A multistage architecture with molybdenum nitride and oxide quantum dots (MON-QDs) uniformly grown on nitrogen-doped graphene (MON-QD/NG) is prepared by a facile and green hydrothermal route followed by a one-step calcination process for lithium ion batteries (LIBs). Characterization tests show that the MON-QDs with diameters of 1–3 nm are homogeneously anchored on or intercalated between graphene sheets. The molybdenum nitride exists in the form of crystalline Mo₂N (face-centered cubic), while molybdenum oxide exists in the form of amorphous MoO₂ in the obtained composite. Electrochemical tests show that the MON-QD/NG calcinated at 600 °C has an excellent lithium storage performance with an initial discharge capacity of about 1753.3 mAh g⁻¹ and a stable reversible capacity of 958.9 mAh g⁻¹ at current density of 0.1 A g⁻¹ as well as long-term cycling stability at high current density of 5 A g⁻¹. This is due to the multistage architecture, which can provide plenty of active sites, buffer volume changes of electrode and enhance electrical conductivity as well as the synergistic effect between Mo₂N and MoO₂.

1. Introduction

Transition metal nitrides (MN_x, M = Mo, Fe, Ni, V, W, etc.) are useful materials with numerous industrial applications, such as abrasives, cutting tools, electronics, catalysis as well as electrochemical applications. Due to the excellent metallic conductivity and low polarization loss, transition metal nitrides have been used widely as energy storage materials, e.g., LIB anode materials, in recent years. The molybdenum nitrides are promising anode materials in LIBs among the various transition metal nitrides [1,2,3,4]. For the sake of overcoming the limitations of large volume change during the charge/discharge progress, low diffusion rate of electrolyte and lithium ion as well as poor electron transport at high rate of cycles, the molybdenum nitrides were prepared into all kinds of nano-shaped particles or/and combined with other materials forming composites [3,5,6,7,8,9,10,11,12,13,14,15,16,17]. Zheng et al. [18] prepared a nano-complex with Mo₂N quantum dots @MoO₃@nitrogen-doped carbon (MON-NC) by a sol–gel method.

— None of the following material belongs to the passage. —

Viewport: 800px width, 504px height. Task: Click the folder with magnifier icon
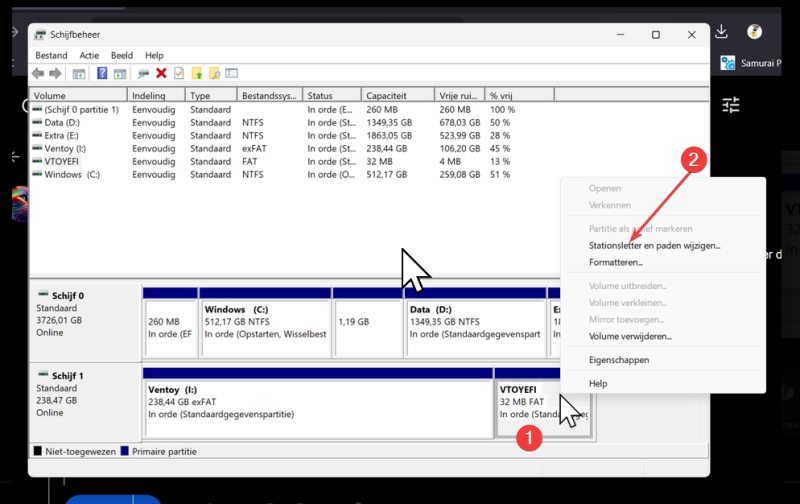tap(214, 73)
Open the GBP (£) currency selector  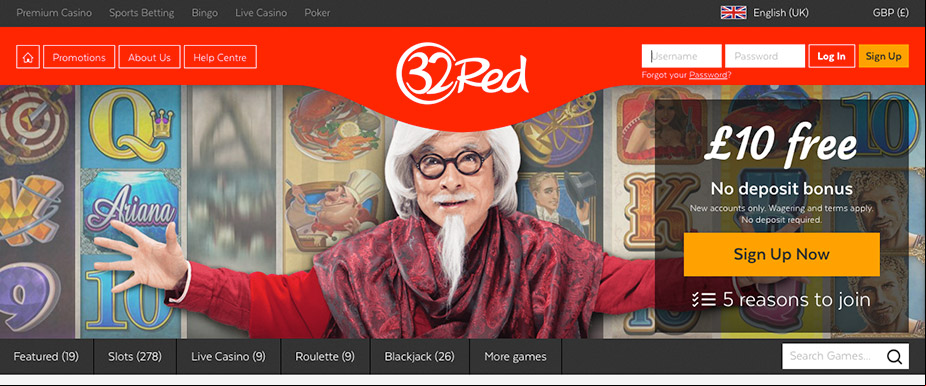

Electrochemical performance tests showed that MON-NC has much higher rate performance and longer life cycle performance than that of Mo₂N@MoO₃ and nitrogen doped carbon (NC). Liu et al. [19] prepared a composite with the Mo₂N-coated hollow nanostructure of MoO₂. The composite has a reversible capacity of 815 mAh g⁻¹ after 100 cycles at current density of 0.1 A g⁻¹. Zhang et al. [11] obtained a molybdenum nitride-doped graphene (MoN/GNS) composite material by calcining the precursor in NH₃ atmosphere. The MoN/GNS composite had good rate and cycle performance. However, these preparation methods usually contain complicated procedures and harsh synthetic conditions such as the use of templates and toxic or dangerous gases (e.g., NH₃ or H₂), which are adverse to its practical application and large-scale production. Calcinating the complex AM-HMTA precursors of ammonium molybdate ((NH₄)₄Mo₇O₂₄•4H₂O, AM) and hexamethylenetetramine (C₆H₁₂N₄, HMTA) under N₂/H₂ mixed atmosphere is a relatively simple method to prepare molybdenum nitride [20,21]. In our previous research, we found that the Mo₂N products contained part of MoO₂ by calcinating the AM-HMTA precursors in pure N₂ atmosphere [22]. The oxide MoO₂ is also an intensely appealing anode material for LIBs owing to its higher theoretical specific capacity (838 mAh g⁻¹) and higher density (6.5 g cm⁻³) than those of the currently used graphite anode.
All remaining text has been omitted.